Por Edmundo Fraga (*)
Em 1808, pressionados pela invasão das tropas de Napoleão Bonaparte, Dom João VI e a nobreza portuguesa aportaram no Rio de Janeiro, então uma modesta cidade colonial. Aos olhos da corte, a nova capital era suja, feia e fedorenta. Além disso, sua localização costeira a tornava vulnerável a ataques estrangeiros, como o registrado no século XVI, quando a França Antártica ocupou brevemente a Baía de Guanabara.
No entanto, a ideia de afastar o poder central do litoral ganhou destaque apenas após a Independência. Em 1823, o estadista José Bonifácio de Andrada e Silva propôs à Assembleia Constituinte a interiorização da capital para o Planalto Central. Para ele, a mudança era vital para assegurar o controle sobre o vasto território brasileiro e prevenir sua fragmentação em pequenos países. Bonifácio sonhava com uma cidade planejada, estratégica e funcional. Em sua visão:
“Essa cidade deve ficar equidistante dos limites do Império tanto em latitude como em longitude, vai-se abrir, por meio das estradas que devem sair desse centro como raios para as diversas províncias, uma comunicação e decerto criará comércio interno da maior magnitude. Vai atrair para o centro o excesso da povoação sem emprego das cidades marítimas e mercantis.”
Apesar de sua visão futurista, a proposta não avançou. O tema só ressurgiu em 1946, durante a Assembleia Constituinte pós-Estado Novo. Entre as sugestões debatidas, a bancada de Minas Gerais defendeu o Triângulo Mineiro como local ideal para a nova capital. Curiosamente, um dos apoiadores dessa ideia era Juscelino Kubitschek, que, anos mais tarde, se tornaria o grande executor do projeto.
Eleito presidente em 1955, JK assumiu a tarefa de construir Brasília como parte de seu ousado plano de desenvolvimento nacional. Conforme o historiador francês Laurent Vidal, a obra foi mais que um gesto de planejamento; foi uma estratégia de sobrevivência política. Enfrentando oposição de setores conservadores e ameaças de golpe, Juscelino viu na construção da capital uma maneira de unir o país em torno de um ideal modernizador e consolidar sua legitimidade.
Inaugurada em 1960, Brasília tornou-se símbolo de modernidade e integração nacional, concretizando o lema de JK: “50 anos em 5”. Contudo, com o passar das décadas, críticas surgiram. A centralização administrativa, combinada à localização isolada da maioria da população, gerou uma percepção de desconexão entre o governo e os cidadãos.
Hoje, o debate sobre “mais Brasil e menos Brasília” ecoa a necessidade de descentralização política e econômica.
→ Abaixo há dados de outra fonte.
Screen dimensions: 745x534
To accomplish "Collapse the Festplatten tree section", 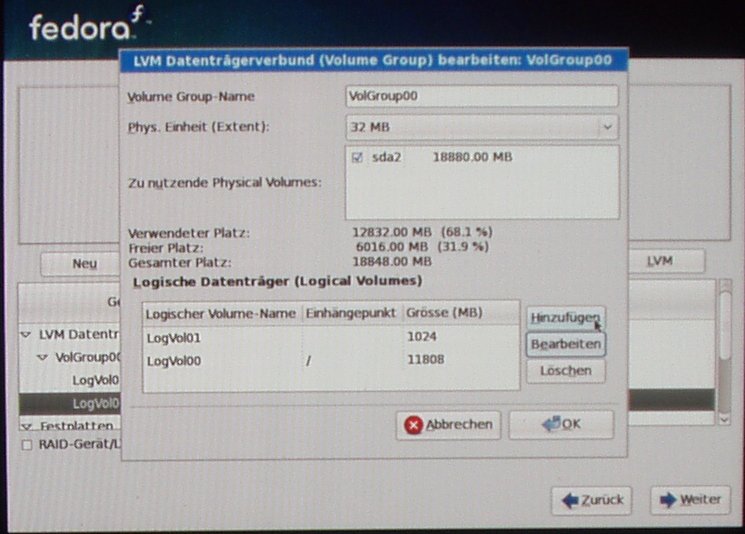I will [x=26, y=426].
Redistribuir poder e recursos exige uma reforma estrutural no pacto federativo, garantindo maior autonomia a estados e municípios sem aprofundar desigualdades regionais. Políticas de redistribuição e compensação devem ser fortalecidas para promover equilíbrio e desenvolvimento sustentável.
Brasília permanece como um marco de integração, mas também expõe os desafios de um país continental. O verdadeiro obstáculo não é apenas físico — a distância entre governantes e governados é, sobretudo, política e cultural. Para aproximar o poder das realidades locais, é preciso ir além de ajustes administrativos pontuais.
O Brasil necessita de um compromisso permanente com inclusão, justiça social e eficiência administrativa. Apenas assim será possível construir um país mais equitativo e próximo das aspirações de sua população.